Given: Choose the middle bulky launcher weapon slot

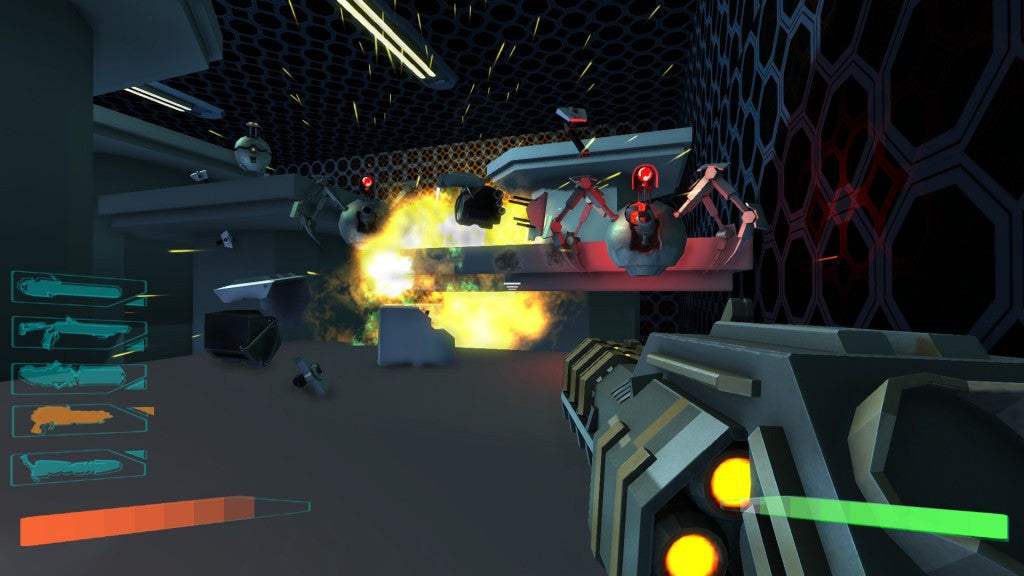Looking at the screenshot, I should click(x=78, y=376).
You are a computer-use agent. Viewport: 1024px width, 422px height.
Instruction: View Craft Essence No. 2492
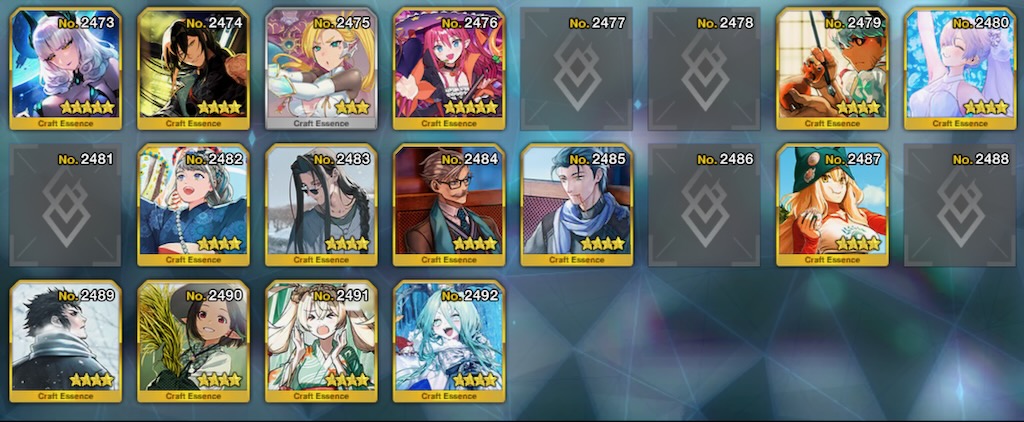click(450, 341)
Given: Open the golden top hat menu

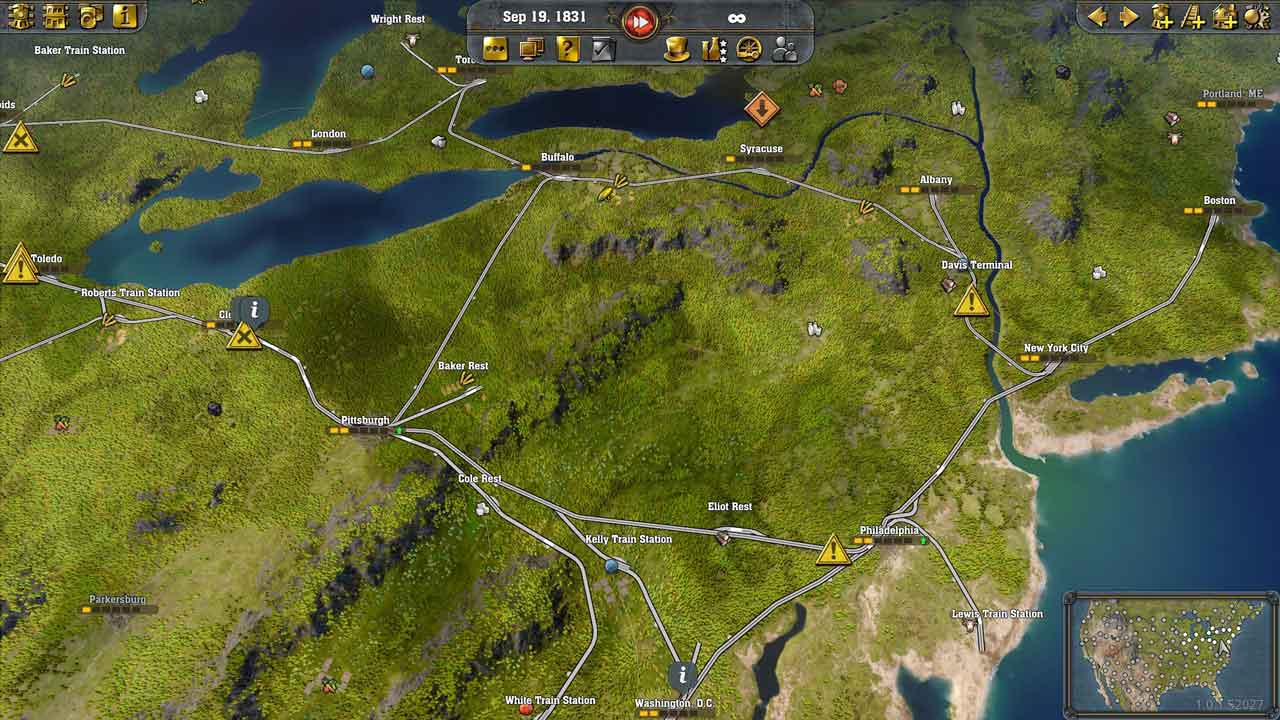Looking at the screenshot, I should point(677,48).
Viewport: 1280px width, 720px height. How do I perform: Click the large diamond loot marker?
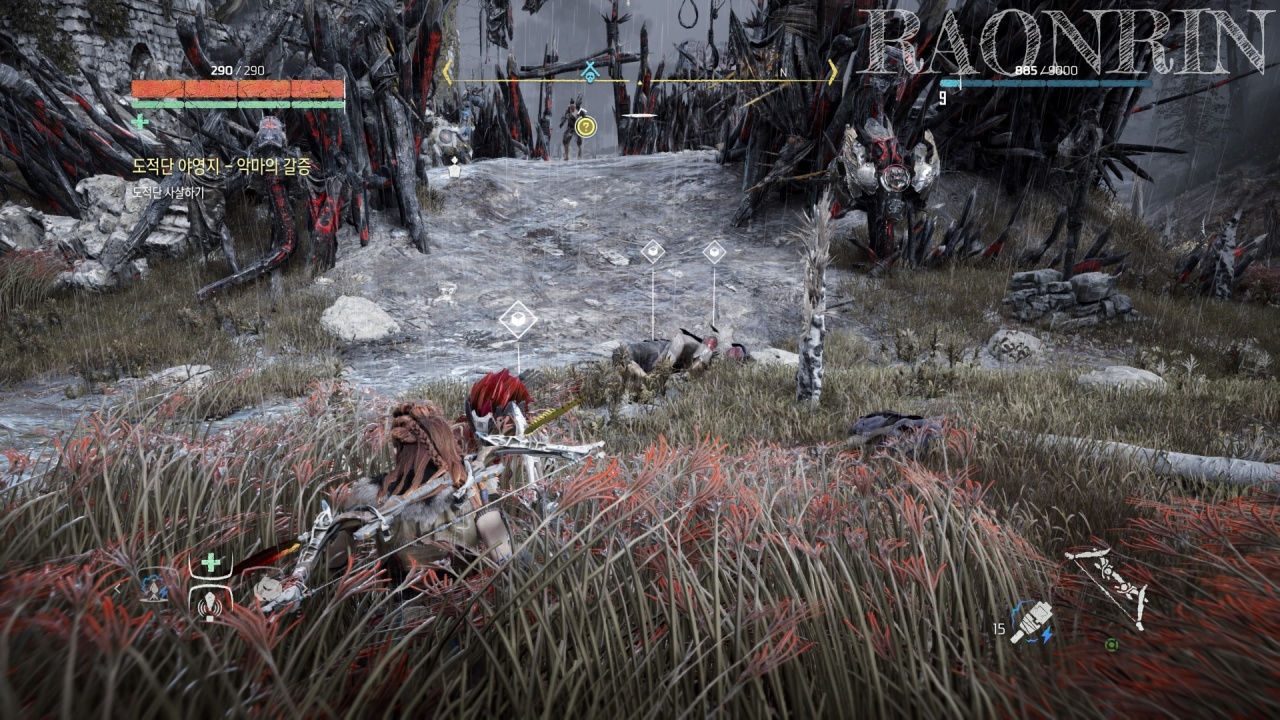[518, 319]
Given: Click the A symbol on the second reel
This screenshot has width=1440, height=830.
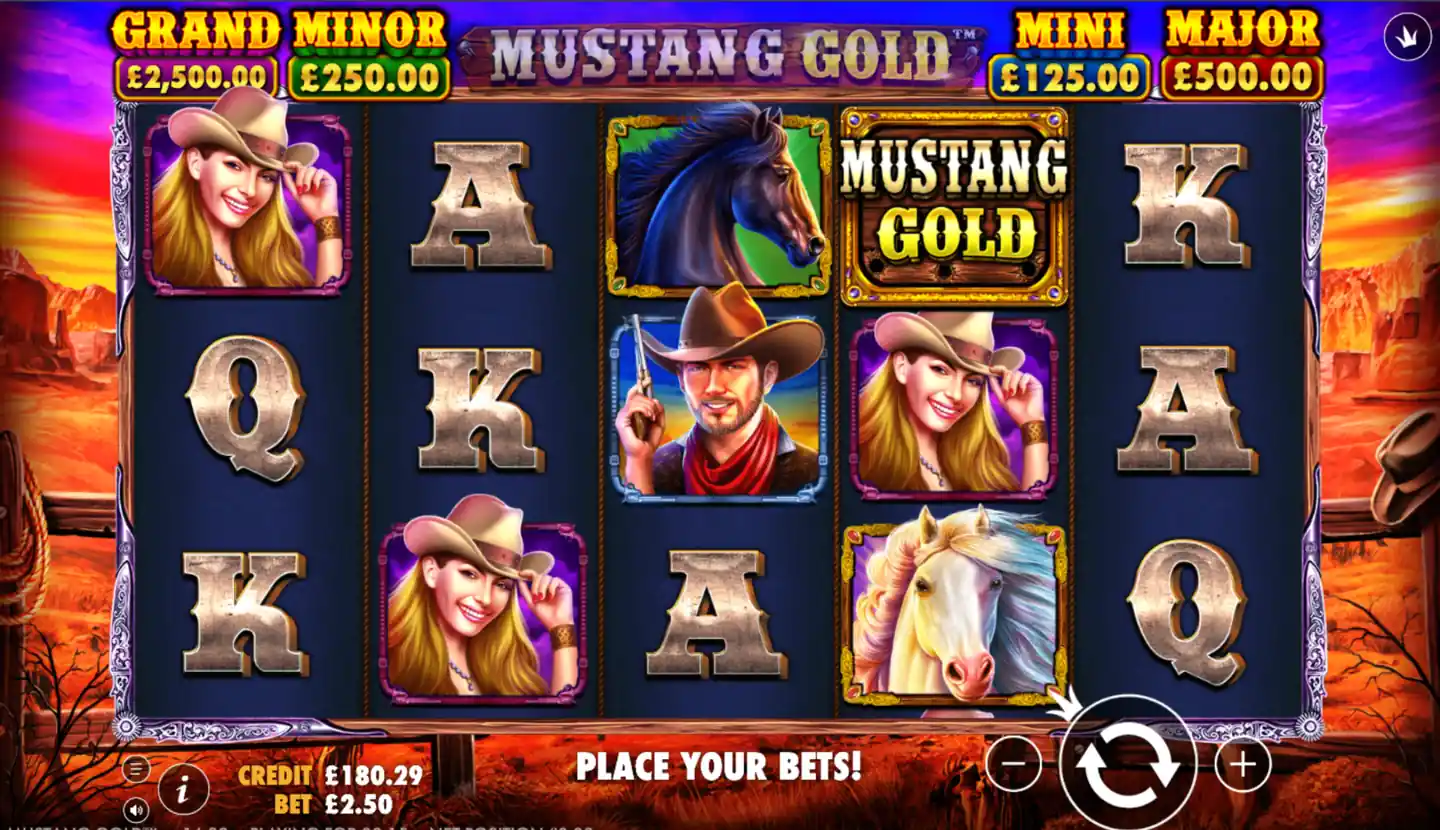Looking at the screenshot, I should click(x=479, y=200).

^^^^^^^^^^^^^^^^

Rewrite all the entries above, replacing each occurrence of "Given" with "Task" and keeping everything else unchanged. Omit the pictures from your answer.

Task: Choose the middle bulky launcher weapon slot

Looking at the screenshot, I should click(x=78, y=376).
You are a computer-use agent. Viewport: 1024px width, 422px height.
Instruction: View Craft Essence No. 2492
click(450, 341)
Task: Open the golden top hat menu

Looking at the screenshot, I should point(677,48).
Viewport: 1280px width, 720px height. How do I perform: Click the large diamond loot marker?
[518, 319]
Task: Click the A symbol on the second reel
This screenshot has width=1440, height=830.
Looking at the screenshot, I should click(x=479, y=200).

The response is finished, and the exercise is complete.